Comércio de Nova Friburgo revela faces opostas
O setor do comércio em Nova Friburgo aparece, nas últimas semanas, em dois papéis bem distintos: de um lado, como promotor de solidariedade e articulação social; do outro, como possível fachada para crimes que atingem principalmente pessoas em situação de vulnerabilidade.
Solidariedade organizada. Em evento ligado ao setor, o Sindicato do Comércio Varejista (Sincomércio) e o Sesc RJ entregaram, na tarde da última sexta‑feira, 15, sete toneladas de alimentos não perecíveis arrecadadas durante o 23º Festival Sesc de Inverno, realizado entre 11 e 27 de julho. Segundo o presidente do Sincomércio, Braulio Rezende, o resultado representa um recorde de arrecadação no Estado do Rio de Janeiro e foi possível graças à participação do público nos shows realizados no Nova Friburgo Country Clube.
Os gêneros doados foram destinados a dez instituições socioassistenciais cadastradas no programa Mesa Brasil Sesc RJ, que, conforme informado, recolhe alimentos de cerca de 200 parceiros e os reverte para mais de 1.300 entidades no Estado. O programa também orienta cozinheiros das entidades a aproveitar integralmente os alimentos doados, reduzindo desperdícios.

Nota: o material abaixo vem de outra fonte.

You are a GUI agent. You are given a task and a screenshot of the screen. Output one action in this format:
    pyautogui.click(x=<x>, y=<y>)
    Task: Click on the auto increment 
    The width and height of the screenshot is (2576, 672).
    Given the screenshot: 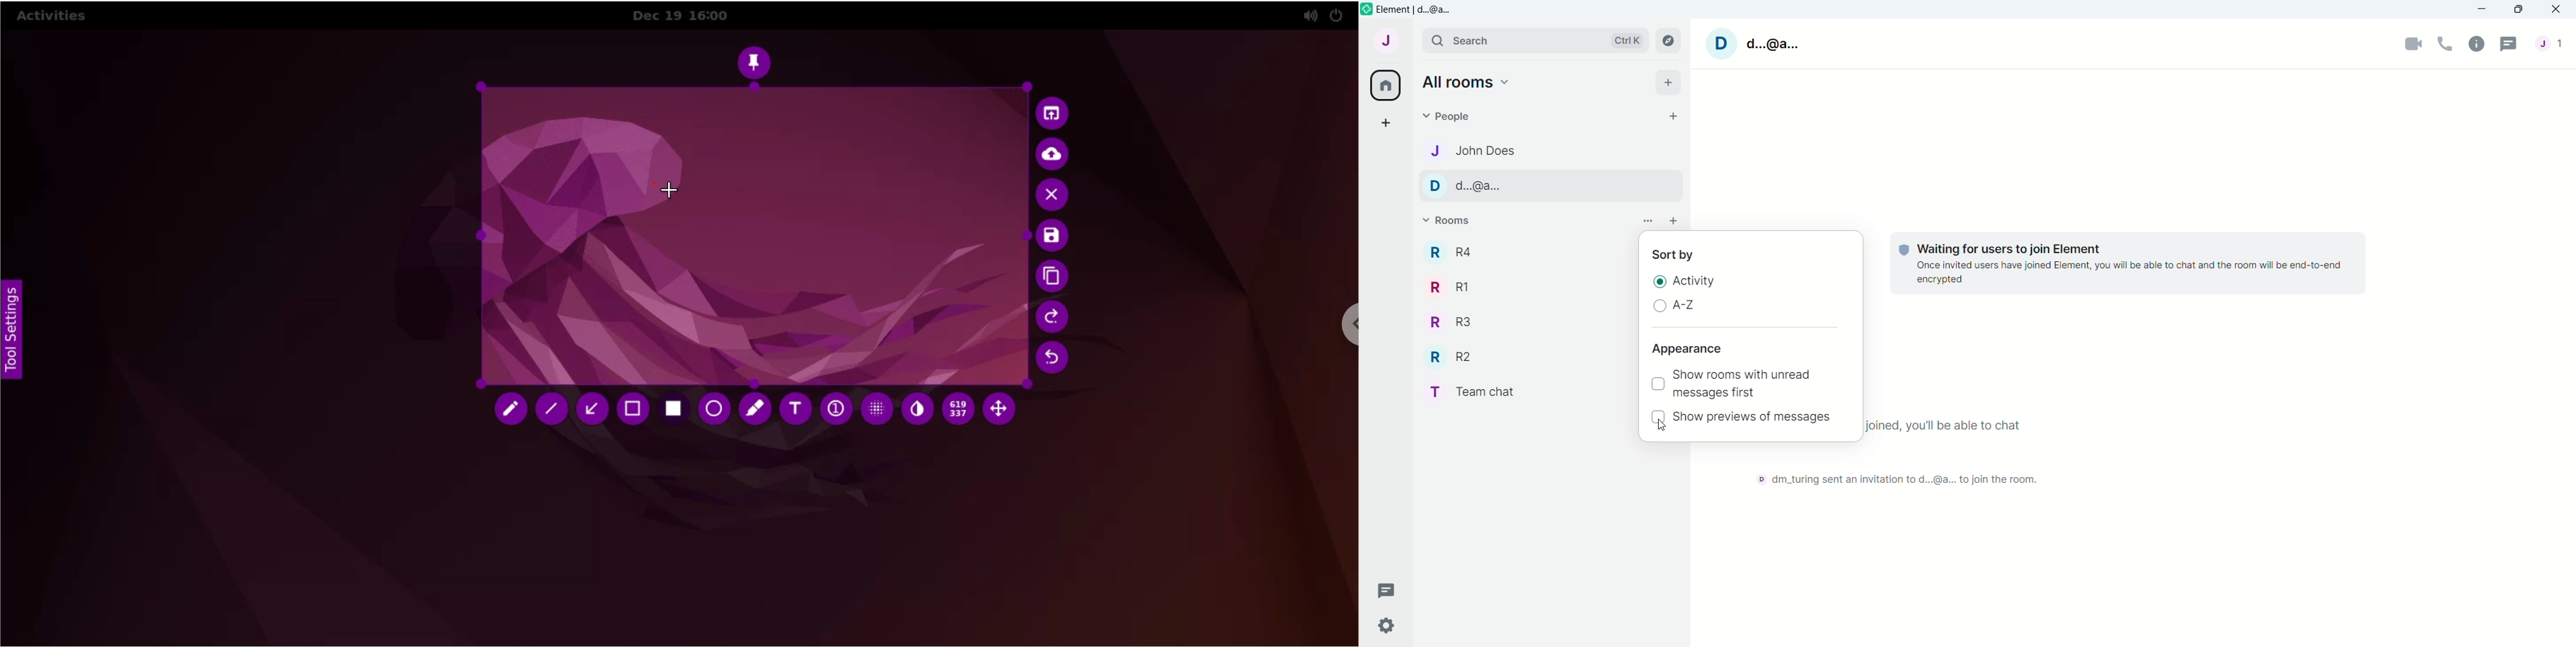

Criminalidade à sombra do comércio. Em contraste com essa atuação pública e solidária, o Ministério Público do Estado do Rio de Janeiro (MPRJ) deflagrou, na manhã de 15 de agosto, uma operação em Nova Friburgo para cumprir mandados de prisão e de busca e apreensão contra três pessoas apontadas como integrantes de uma rede de agiotagem e extorsão. O MPRJ identificou na investigação um grupo que, sob a liderança de Luiz Alexandre Silva, conhecido como Tenório, cobrava empréstimos ilegais com juros que, segundo a denúncia, podiam chegar a 20% ao mês.
O MPRJ afirma que o esquema se valia de um comércio de cestas básicas e de veículos usados — segundo as apurações, o fundo do estabelecimento funcionaria como centro da agiotagem — e que as cobranças eram realizadas com extremo nível de intimidação, incluindo ameaças, agressões físicas e uso de armas de fogo. Entre os bens apreendidos nas buscas estão veículos e um porrete com inscrição, citados pela instituição. Os três investigados — Tenório, Flávia Ouverney Canela e Emile Canela — vão responder por associação criminosa, roubo e extorsão, e as investigações seguem para identificar outras vítimas e eventuais envolvidos.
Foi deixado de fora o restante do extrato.